Veganism is a type of food lifestyle that excludes meat, eggs, dairy products and all other animal-derived ingredients. Eating vegan has been a way of life for VegMichigan President Tom Progar for 12 years. Progar, an animal lover who had been vegetarian for 20 years, went vegan for health and ethical reasons, he said.

“VegMichigan promotes a vegan diet,” Progar, of Farmington Hills, said. “Our focus and mission is to help people take it to the next step. We are a nonjudgmental group. A lot of times you hear ‘vegan,’ and you’re either in the club or not. We’re open to having people take steps into the right direction for their health.”

A vegan diet includes fruits, vegetables, grains, legumes, nuts, seeds, tofu and tempeh. VegMichigan has about 700 paying members and thousands of supporters. The organization offers cooking classes, educational courses, a dinner club, library displays, vegan tasting options and more.

“I think the food is great, but it’s hard to make a change,” Progar said. “We understand eating habits are from family traditions. We want people to make the right balance for the good of their health. If you can stick to it, give it a chance. Take small steps. You’ll look forward to eating healthy because it makes you feel better.”

By the age of 35, Progar began noticing aches and pains in his body. After adopting a vegan lifestyle, Progar, now 49, feels better and has more energy.

“I am way more active today. It just feels right to me,” said Progar, who plays tennis three or four  times a week. “There are so many recipes that offer vegan plant-based options. You can find vegan options at most restaurants.”
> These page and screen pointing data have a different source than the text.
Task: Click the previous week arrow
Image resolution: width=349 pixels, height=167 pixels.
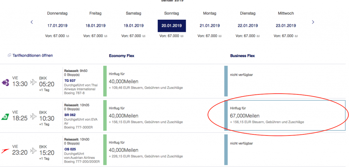Action: [x=32, y=22]
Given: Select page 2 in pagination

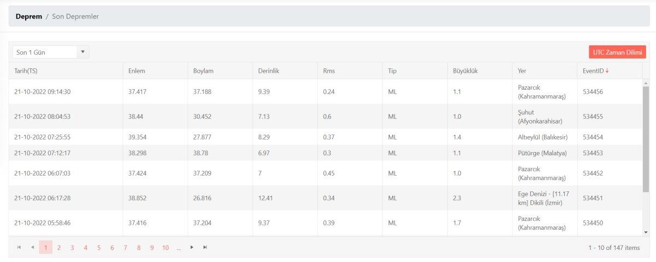Looking at the screenshot, I should tap(59, 248).
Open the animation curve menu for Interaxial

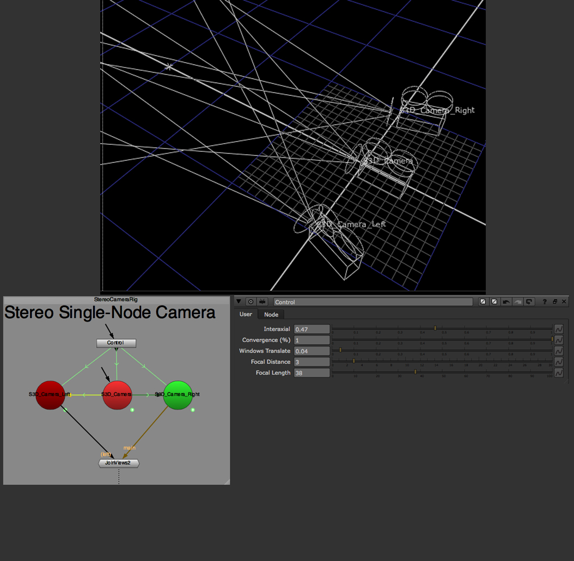click(x=558, y=328)
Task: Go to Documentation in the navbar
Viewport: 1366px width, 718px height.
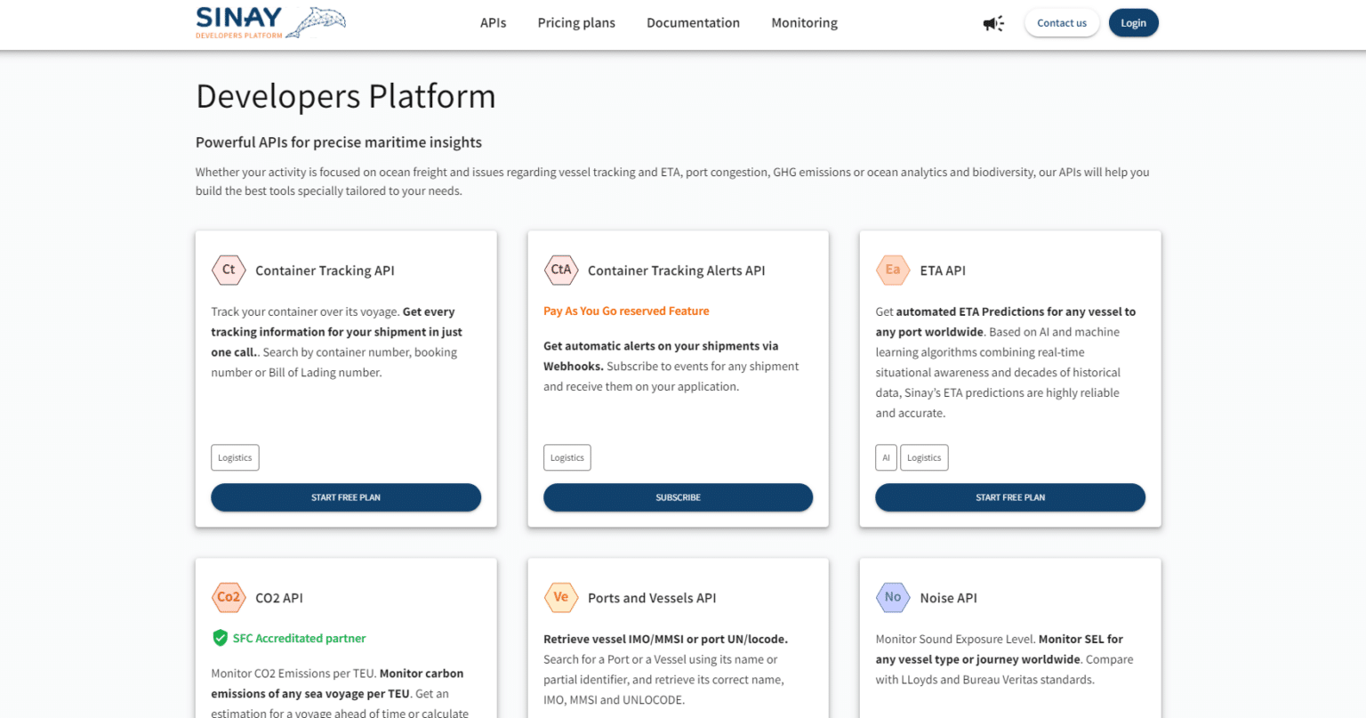Action: point(693,23)
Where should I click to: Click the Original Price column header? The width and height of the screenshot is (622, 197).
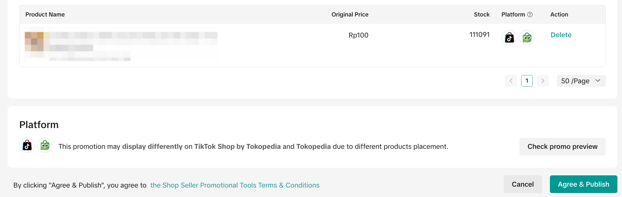(x=350, y=15)
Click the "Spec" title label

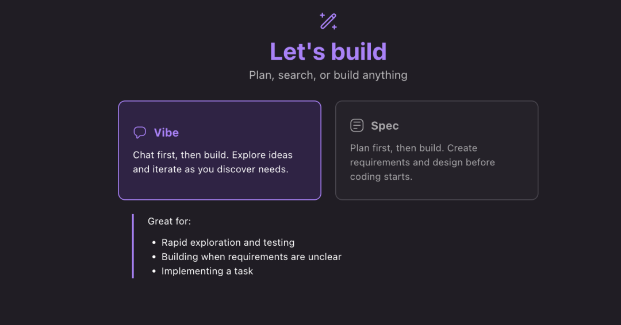[385, 126]
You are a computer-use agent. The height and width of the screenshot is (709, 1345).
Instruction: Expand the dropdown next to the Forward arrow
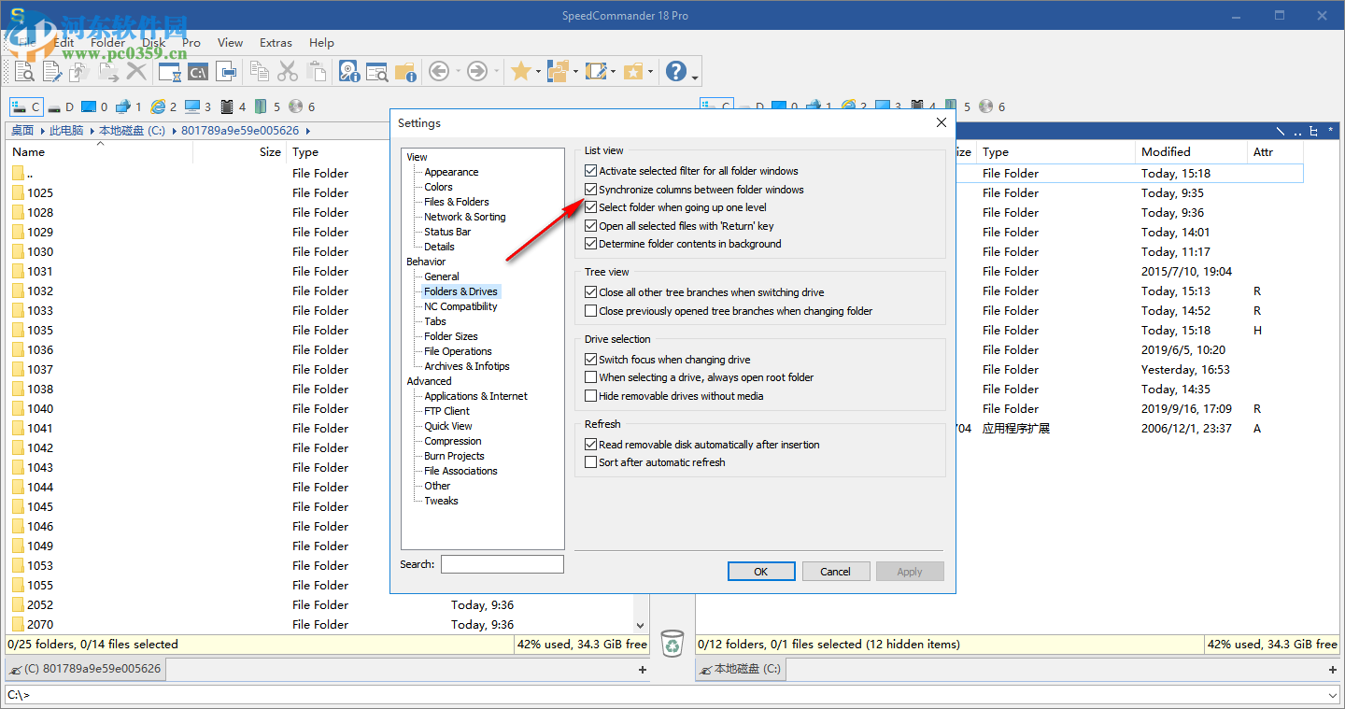click(x=494, y=71)
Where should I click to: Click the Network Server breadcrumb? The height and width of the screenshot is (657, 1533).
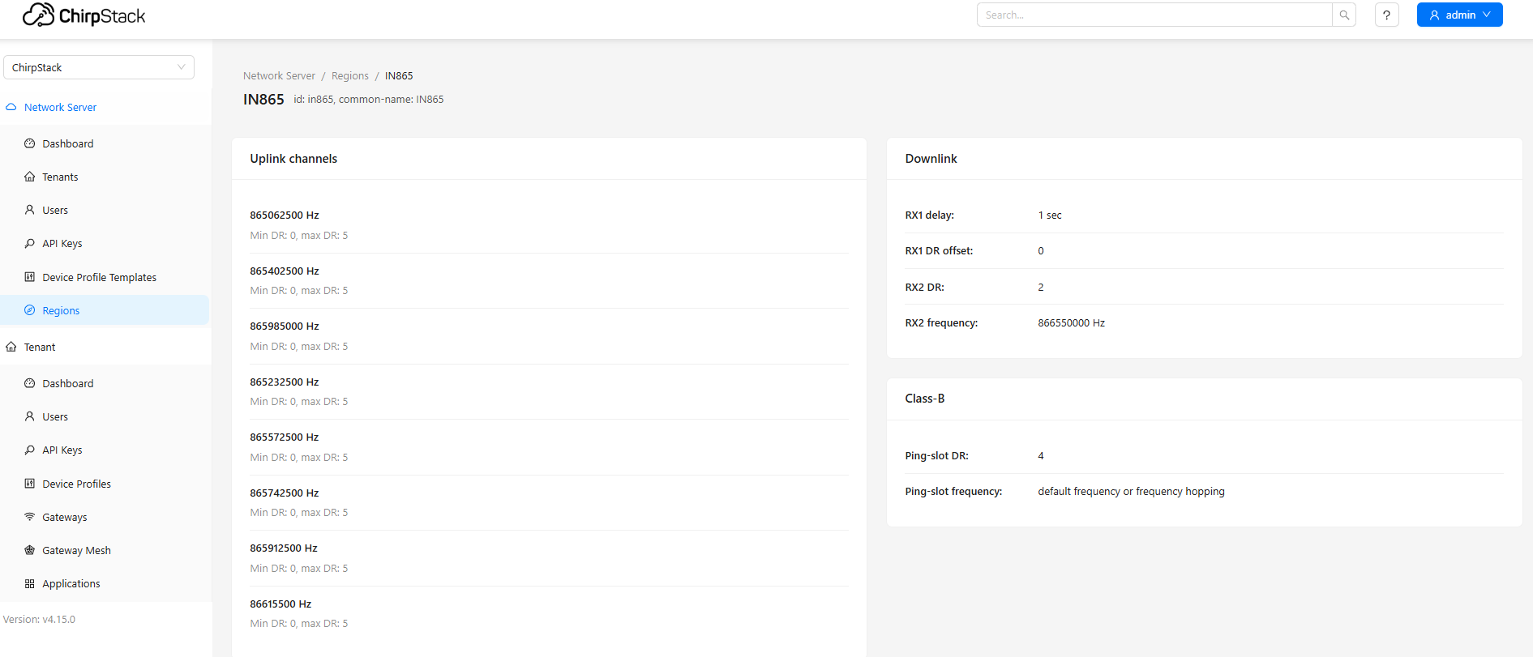coord(279,76)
The group’s annual VegFest is scheduled for April 28 at the Suburban Collection Showplace, 46100 Grand River Ave. in Novi. The event will be held from 10:30 a.m. to 5 p.m. A special online ticket price of $12.50 is available. Children 5 and younger may attend free.

VegFest will feature Hollywood celebrity and plant-based advocate Alicia Silverstone; nutrition expert and New York Times best-selling author Dr. Michael Greger; head of the Functional and Lifestyle Medicine Department at Henry Ford Hospital System Dr. Elizabeth Swenor; Dr. Robert Breakey, of the University of Michigan Medical School; and Dan McKernan, founder and executive director of Barn Sanctuary.